Stored entries
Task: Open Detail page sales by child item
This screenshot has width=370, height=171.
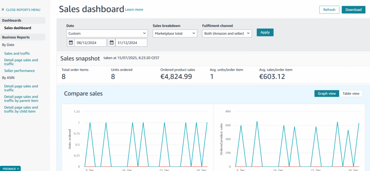Action: (x=21, y=109)
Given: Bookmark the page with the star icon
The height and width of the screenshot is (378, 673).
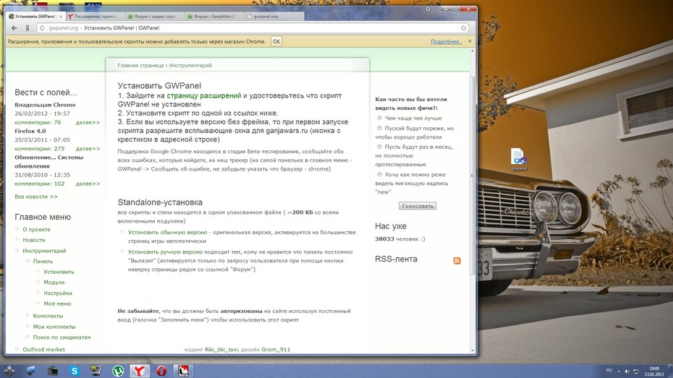Looking at the screenshot, I should point(464,28).
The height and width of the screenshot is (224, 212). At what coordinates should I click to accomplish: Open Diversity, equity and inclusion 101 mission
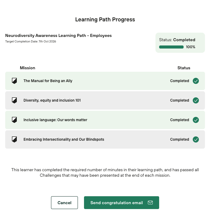click(x=52, y=100)
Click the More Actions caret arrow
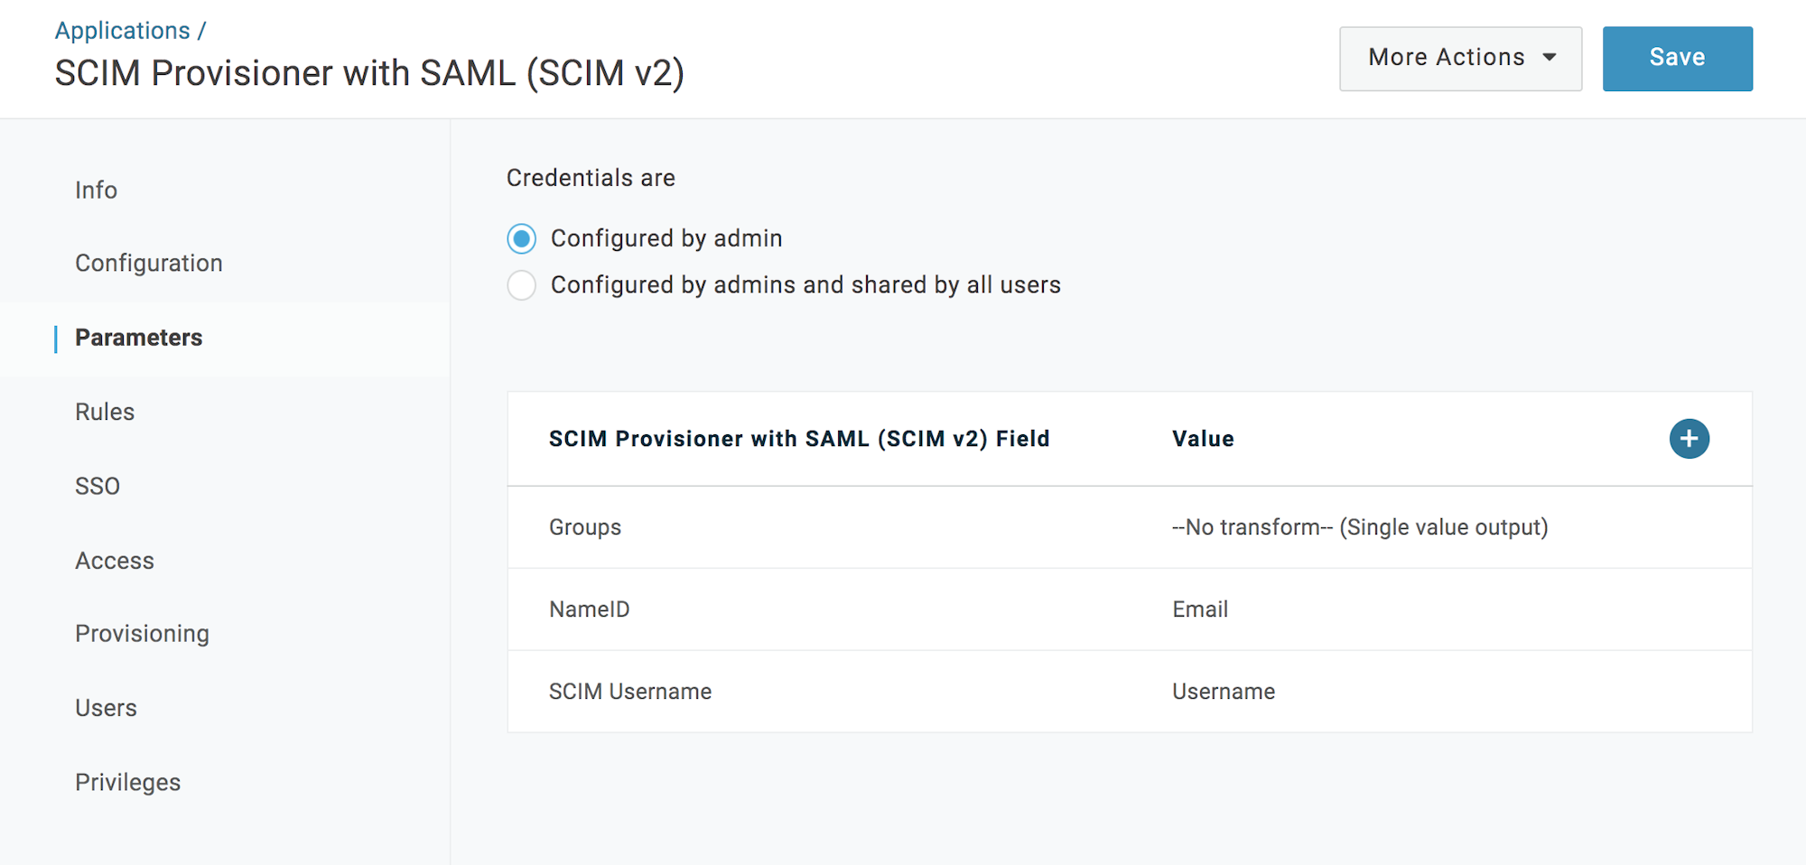 click(x=1550, y=57)
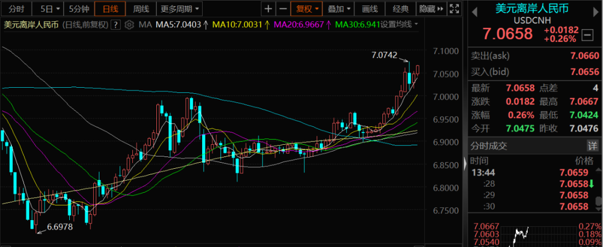Click the 7.0742 high price marker
This screenshot has width=603, height=247.
pyautogui.click(x=384, y=55)
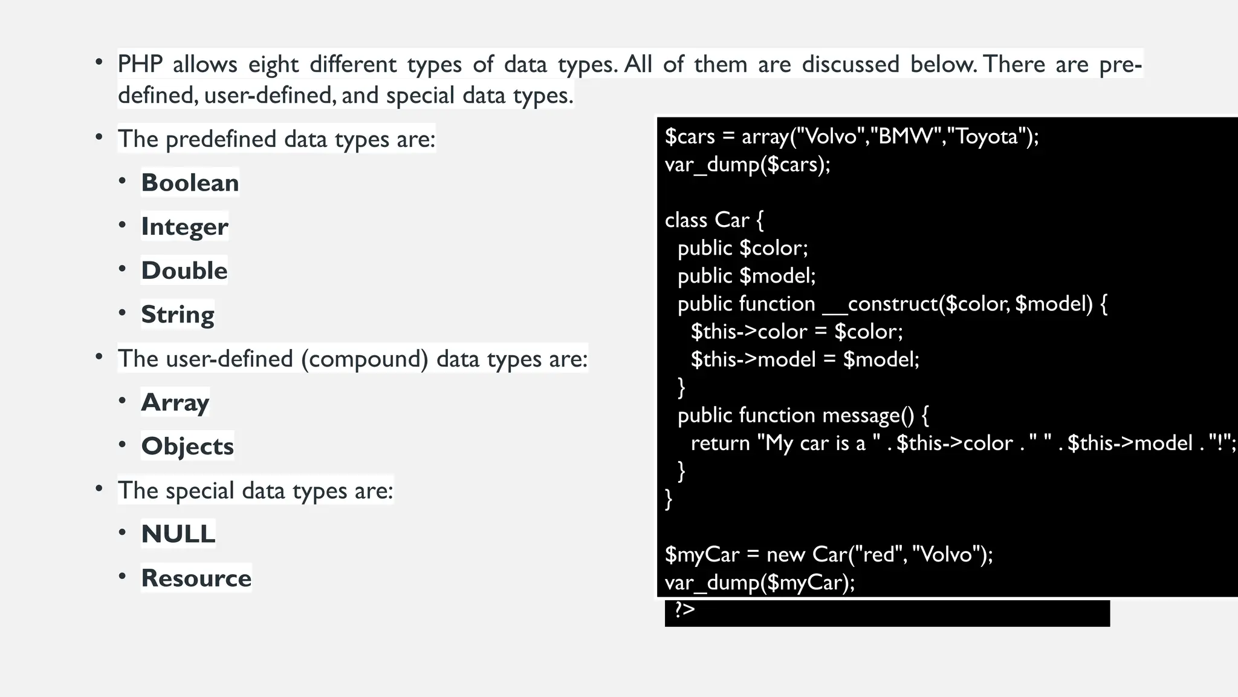
Task: Click 'The special data types are:' heading
Action: coord(255,491)
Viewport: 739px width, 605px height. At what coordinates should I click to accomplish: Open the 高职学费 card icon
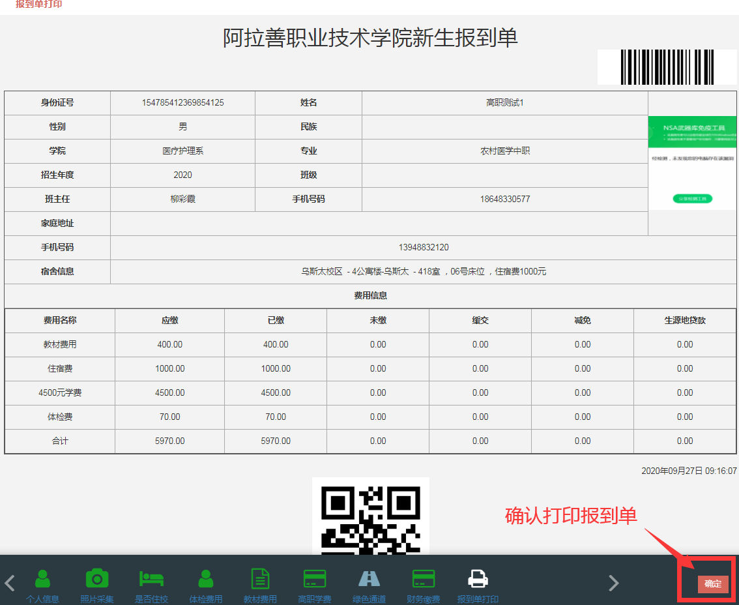[x=315, y=579]
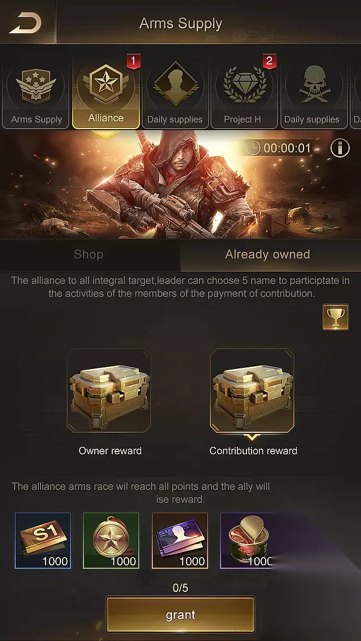The width and height of the screenshot is (361, 641).
Task: Tap the back arrow icon
Action: tap(25, 23)
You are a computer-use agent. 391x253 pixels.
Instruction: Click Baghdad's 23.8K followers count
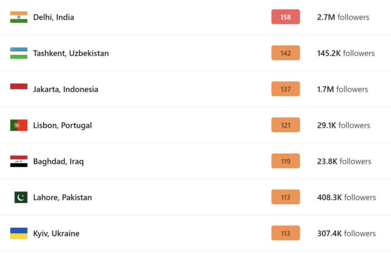pos(344,161)
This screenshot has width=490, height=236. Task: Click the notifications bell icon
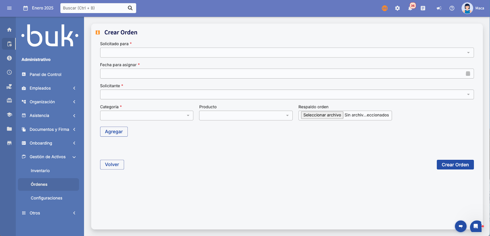coord(410,8)
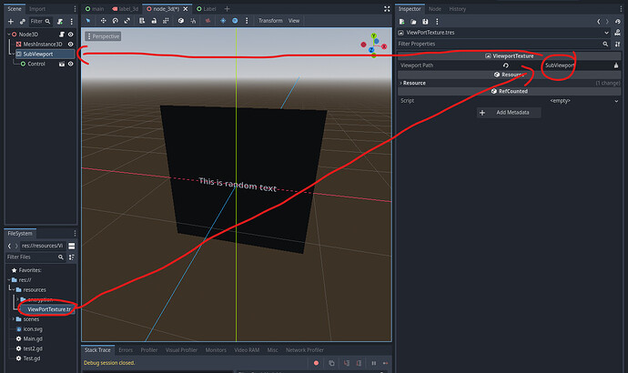628x373 pixels.
Task: Select the SubViewport node in scene tree
Action: coord(39,54)

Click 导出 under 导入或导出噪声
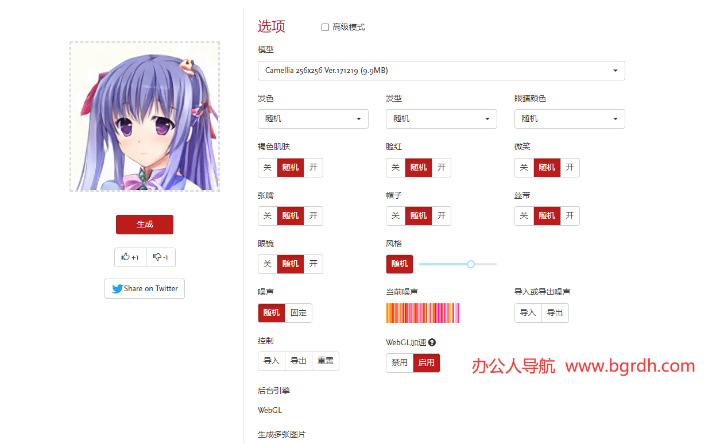point(555,313)
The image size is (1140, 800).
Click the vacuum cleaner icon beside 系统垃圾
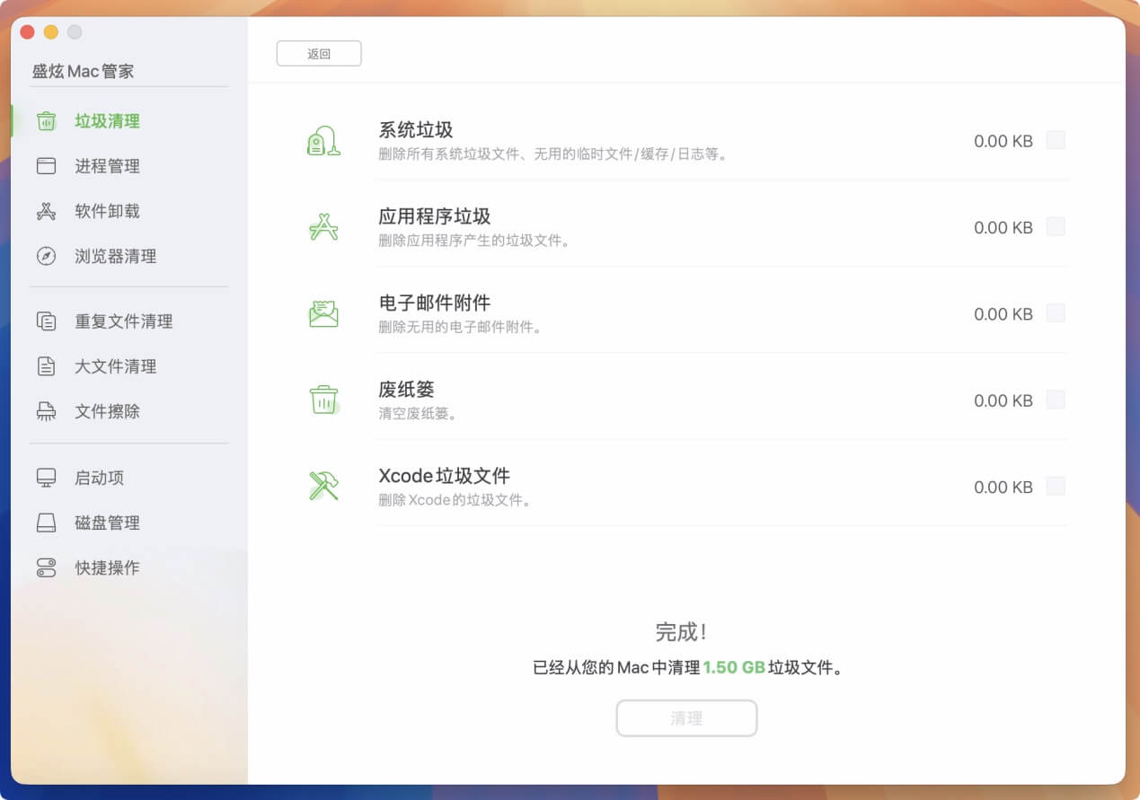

→ TRY IT:
Copy out every line above where "page" is present.

→ ANSWER FOR THE TASK:
Task: Open Detail page sales by child item
Given: Bookmark the page with the star icon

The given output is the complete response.